# CONSIGNE 1
Filtrez les enregistrements en recopiant chaque ligne qui contient le mot « perform ».

Les scénarios burlesques des surréalistes

 

La troisième partie montre enfin que les surréalistes écrivent plusieurs scénarios où ils explorent les potentialités du burlesque.

Le petit nombre de films réalisés d’après des scénarios écrits par des surréalistes ainsi que leurs conditions de diffusion ultérieure ont nourri un certain nombre de fantasmes sur la production cinématographique des surréalistes. Par un retour aux archives, nous avons voulu dans cette partie déconstruire deux fantasmes : l’un lié à une lecture trop intellectualisante des scénarios surréalistes, l’autre attaché aux finalités de cette pratique scripturale qu’on aurait tendance à simplement considérer comme un nouveau genre essentiellement littéraire.

L’analyse des archives et la confrontation avec d’autres sources permet d’affirmer que les surréalistes ont écrit leurs scénarios pour qu’ils soient réalisés. Leur format souvent proche d’un simple récit au présent correspond aux demandes du marché, le terme « scénario » étant entendu pendant les années 1920 notamment comme « idée de films ». La découverte de différentes versions traduites montre par ailleurs que les surréalistes ont cherché à rentrer en contact avec diverses maisons de production. Même le caractère supposément intournable de leurs scénarios ne tient pas lorsqu’on se souvient des premiers trucages de Méliès et des techniques à l’œuvre dans les films comiques français plus récents. La proposition de plusieurs fins ainsi que la réécriture de nouvelles versions de leur scénario sont aussi le signe que les surréalistes désiraient s’adapter à certaines exigences de la production.

# CONSIGNE 2
Dans le texte sur les scénarios surréalistes, reprenez le passage qui commence par « Le petit nombre » et va jusqu'à « genre essentiellement littéraire. », en remplaçant partout « fantasmes » par « mythes ».

# LISTE DES DONNÉES
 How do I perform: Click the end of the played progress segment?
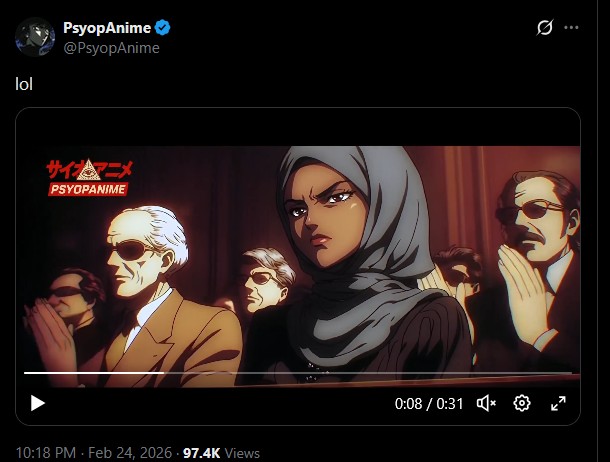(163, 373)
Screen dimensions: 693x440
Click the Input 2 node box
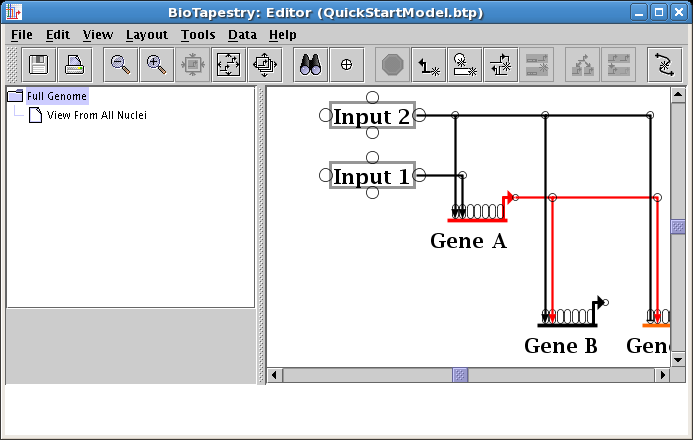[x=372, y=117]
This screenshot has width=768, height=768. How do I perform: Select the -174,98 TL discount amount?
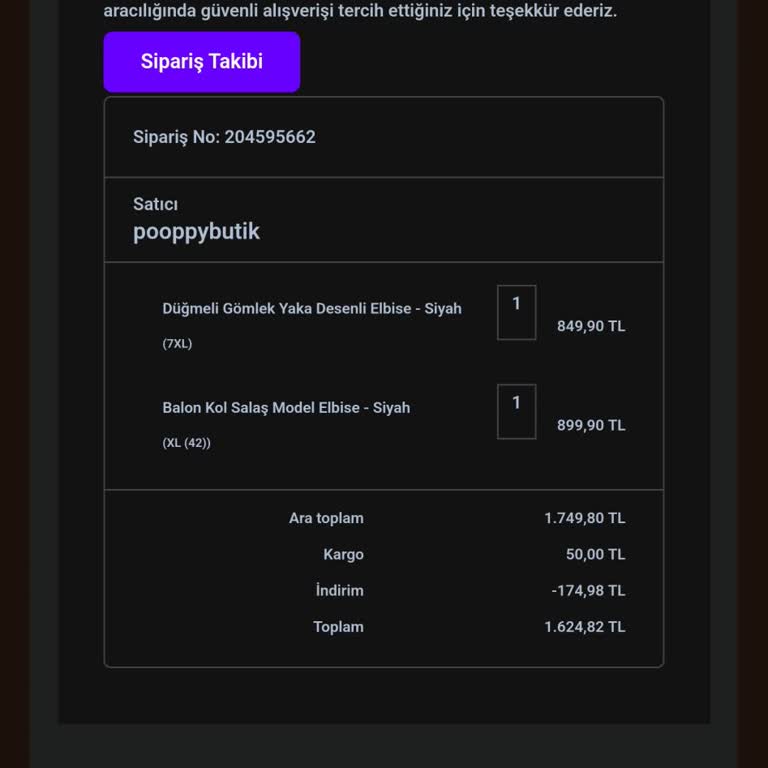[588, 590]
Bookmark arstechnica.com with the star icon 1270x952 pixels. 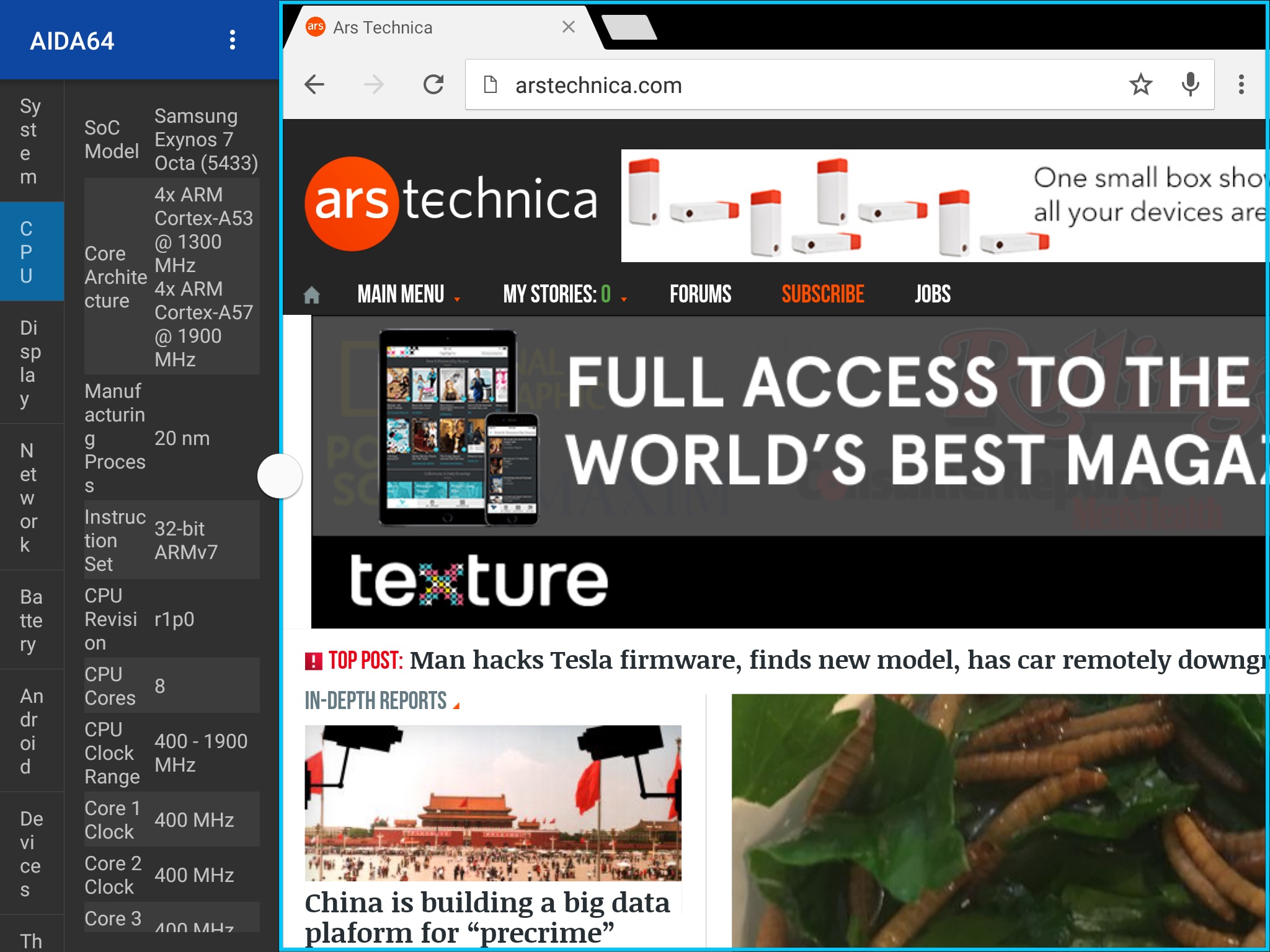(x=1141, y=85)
--
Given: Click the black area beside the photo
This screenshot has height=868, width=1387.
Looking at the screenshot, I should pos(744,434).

# RÉPONSE COMPLÈTE 1
 How do I perform: Click the end of the played progress segment?
This screenshot has width=768, height=768. How do I perform: Select the -174,98 TL discount amount?

# RÉPONSE COMPLÈTE 2
Le petit nombre de films réalisés d’après des scénarios écrits par des surréalistes ainsi que leurs conditions de diffusion ultérieure ont nourri un certain nombre de mythes sur la production cinématographique des surréalistes. Par un retour aux archives, nous avons voulu dans cette partie déconstruire deux mythes : l’un lié à une lecture trop intellectualisante des scénarios surréalistes, l’autre attaché aux finalités de cette pratique scripturale qu’on aurait tendance à simplement considérer comme un nouveau genre essentiellement littéraire.